Despite this being my finals week, I learned Go, "Google's" new general-purpose programming language. I say "Google's" in quotes because I don't know if Google claims ownership and not just editorial control. More likely, I think, Google did their thing of employing people who are awesome (Rob Pike and Ken Thompson) to keep on being awesome.

Back to me. I saw Go's features and thought to myself, "How can I create something awesome with this awesome language?" Thus continuing the chain of awesome language creators -> awesome language -> me. It had to be doable in roughly a weekend, yet take enough thought that I didn't just translate some boilerplate C. Idioms had to be learned from this exercise. Finally, I settled on a Befunge-93 interpreter and called it Gofunge-93.

Get the code:
You can pull the code from either the Github project page page or directly:

git clone git://github.com/limec0c0nut/Gofunge-93.git gofunge93

Why Befunge-93, the two people who stumble upon this blog may ask? I answer, 1) it's two-dimensional, and 2) it's easier than Befunge 98. You almost have to admire the degree to which Befunge 98's designers went waaaaay overboard.

Epiphany:
So it's two in the morning, I'm almost done with Gofunge-93, and I realize that I haven't used channels yet. Now, I love computability theory, which I say to explain my epiphany. Having only a stack, Befunge-93 implicitly creates a "tree" of dependencies between calculations. Using this tree, we can transparently and concurrently execute some instructions. It's easy to do this in Go. Instead of a stack of integers, our interpreter is going to use a stack of integer channels. Each operator can pop input channels off the stack, push result channels onto the stack, or both.

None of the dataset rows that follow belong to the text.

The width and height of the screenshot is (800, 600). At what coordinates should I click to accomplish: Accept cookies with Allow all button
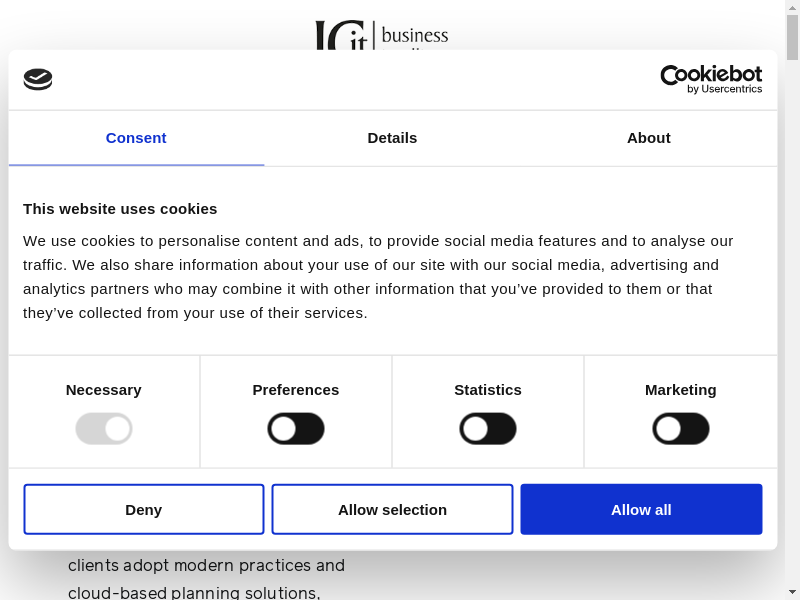(641, 509)
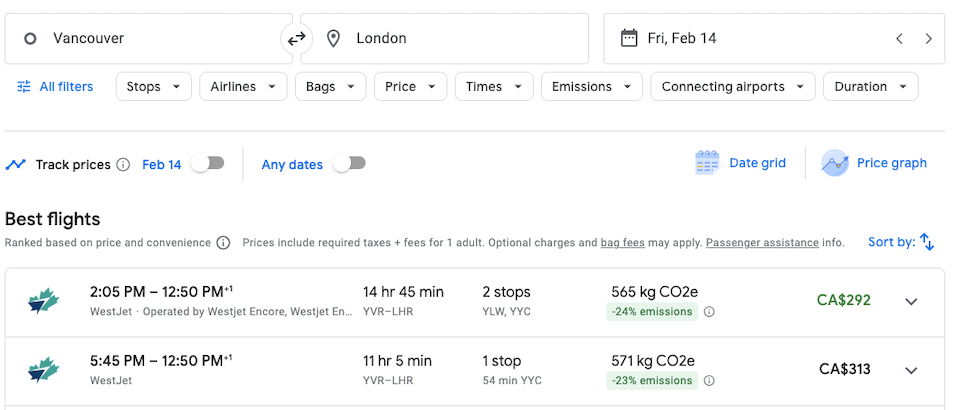Expand the CA$292 WestJet flight details

coord(912,301)
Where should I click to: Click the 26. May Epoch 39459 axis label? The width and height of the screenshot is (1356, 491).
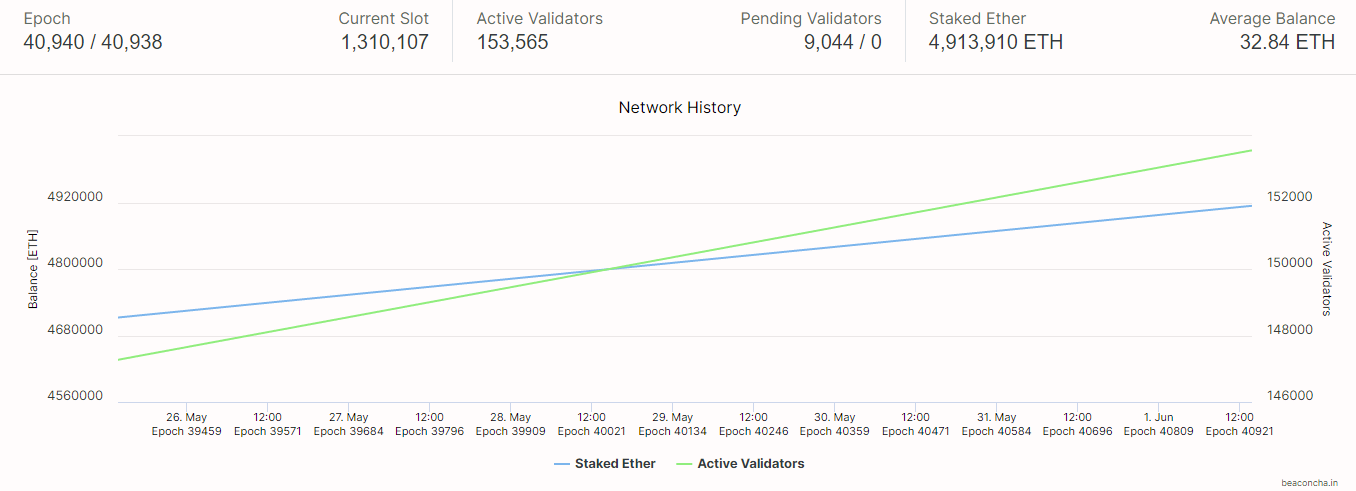(186, 424)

Take the + operator. It pops two input channels off the stack, pushes a result channel onto the stack and passes all three to a goroutine. Then the interpreter continues on its merry way to the next instruction, not having to worry about whether the + operator has completed. Meanwhile, the goroutine blocks until it receives values from both of its input channels, then adds them together and writes their sum to its result channel. If anyone took +'s result channel as their input channel, it may now be possible for them to unblock, and so on down the line. Here's what it looks like:

switch inst {
    ...
    case '+':
        in1 := b.stack.Pop();
        in2 := b.stack.Pop();
        c := make(chan int64, 1);
        b.stack.Push(c);
        
        go func(in1, in2 <-chan int64, out chan<- int64) {
            out <- (<-in2)+(<-in1);
        }(in1, in2, c);
    ...
}
Why it works:
I'll use an example. Here's some Befunge-93 code:

12+4*82-/.

(You don't need to know Befunge-93 to understand this; read it from left to right like reverse Polish notation. The period means "pop the stack and output the value as an integer".)

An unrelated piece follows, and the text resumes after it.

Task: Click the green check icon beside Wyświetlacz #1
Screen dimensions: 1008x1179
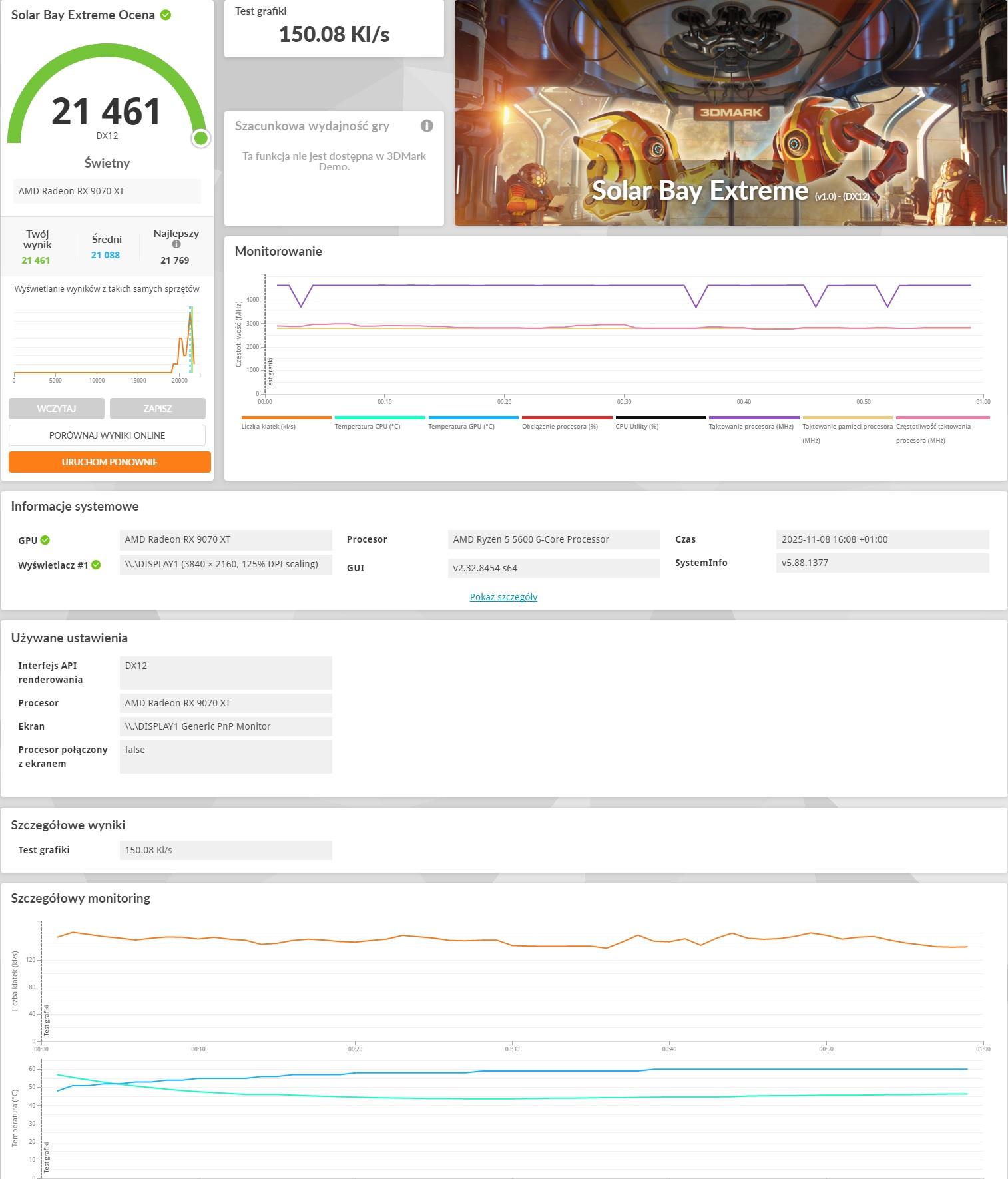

When run, this produces the stack progression (bottom->top):

1 (push 1)
1 2 (push 2)
3 (add)
3 4 (push 4)
12 (multiply)
12 8 (push 8)
12 8 2 (push 2)
12 6 (subtract)
2 (divide)
(print)

What's the only part we care about? The answer; the value that's printed. So which bit do we make concurrent? Every instruction has to happen in order, right? Right, they will. But instead of the order in which they appear, let's execute in order of dependency.

Let's rewrite this stack progression as:

1
1 2
(result of 2+1)
(result of 2+1) 4
(result of (result of 2+1)*4)
(result of (result of 2+1)*4) 8
(result of (result of 2+1)*4) 8 2
(result of (result of 2+1)*4) (result of 8-2)
(result of (result of (result of 2+1)*4)/(result of 8-2))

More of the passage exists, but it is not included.